Selon une autre étude de Travail.Suisse, 38% des employés soumis à une convention collective de travail n’ont droit qu’à un jour de congé paternité payé. Plus de la moitié n’ont droit qu’à 3 jours ou moins. Seule une petite partie obtient six jours ou plus. Il s’agit presque sans exception de conventions collectives de travail de grandes entreprises (par exemple Google).
La Suisse fait figure de mauvais élève
Qu’elle opte pour deux ou quatre semaines, la Suisse continuera d’être à la traine en comparaison internationale. En moyenne, le congé paternité dans les 35 pays de l’Organisation de coopération et de développement économiques (OCDE) est de deux mois.
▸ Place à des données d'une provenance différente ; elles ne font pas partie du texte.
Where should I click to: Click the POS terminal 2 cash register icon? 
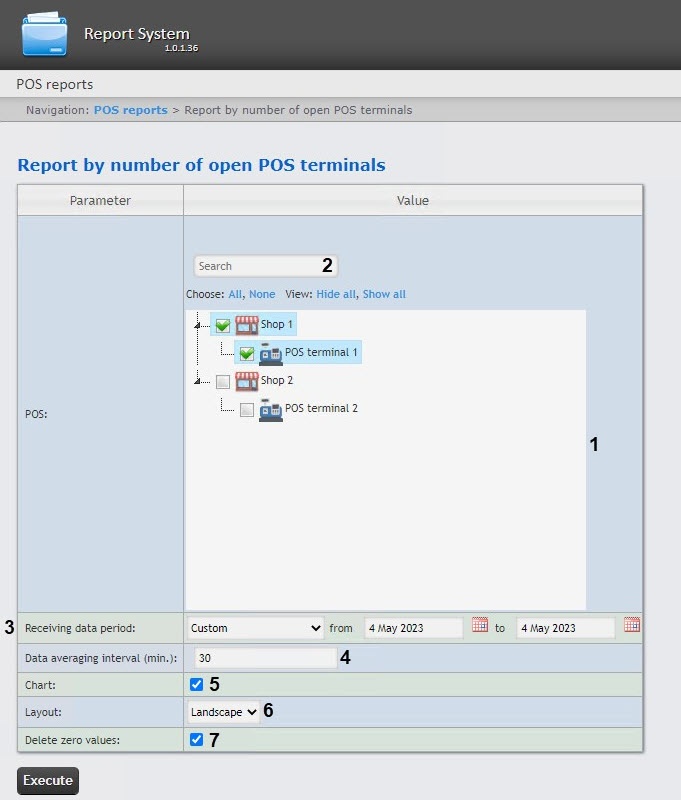(271, 409)
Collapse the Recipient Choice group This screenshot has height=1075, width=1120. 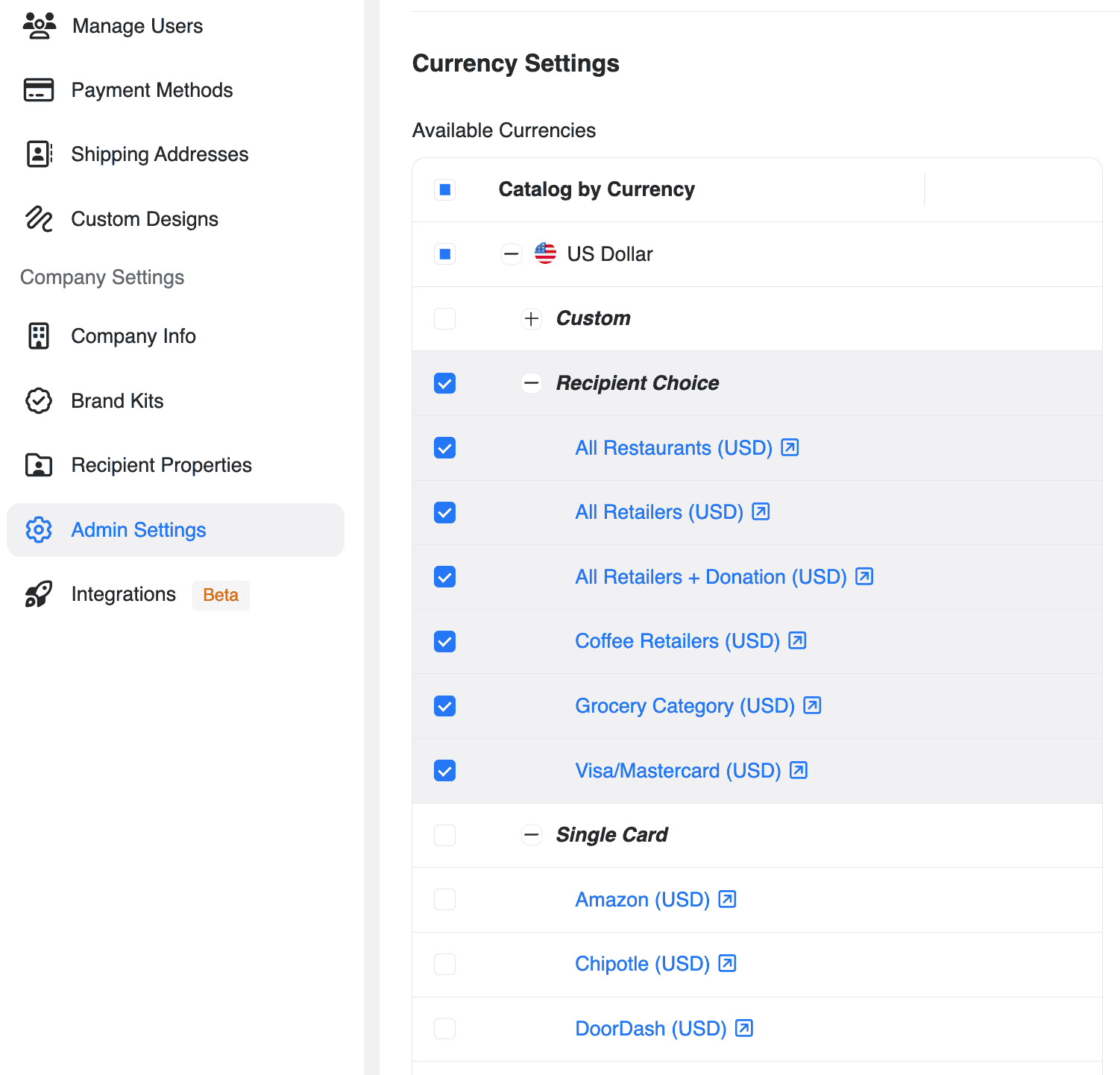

Actuellement, le pays se trouve ainsi au bas du classement, loin derrière la Corée du Sud ou le Japon, comme le montre ce graphique.
La question du congé paternité devra encore être examinée en automne par le Conseil national (Chambre basse). Au Parlement suisse, plus de 30 interventions pour l’introduction du congé paternité ou du congé parental ont déjà échoué.
Vers un congé parental?
«Un congé paternité continue à reposer sur une répartition classique des rôles», a déploré le sénateur du Parti libéral radical (PLR / droite) Hans Wicki. Considérant que les deux options sur la table du Conseil des Etats ne répondaient pas aux exigences de la société d’aujourd’hui, son parti a déposé, à la fin du débat, une motion pour un congé parental de seize semaines. Huit semaines seraient réservées à la mère et les huit restantes devraient être partagées entre les parents.
Si elle soutient l’idée, la socialiste Anita Fetz a toutefois souligné l’importance de poser le cadre du congé paternité avant de passer à l’étape suivante. «La politique a souvent dix ans de retard sur la réalité de la société», a-t-elle affirmé.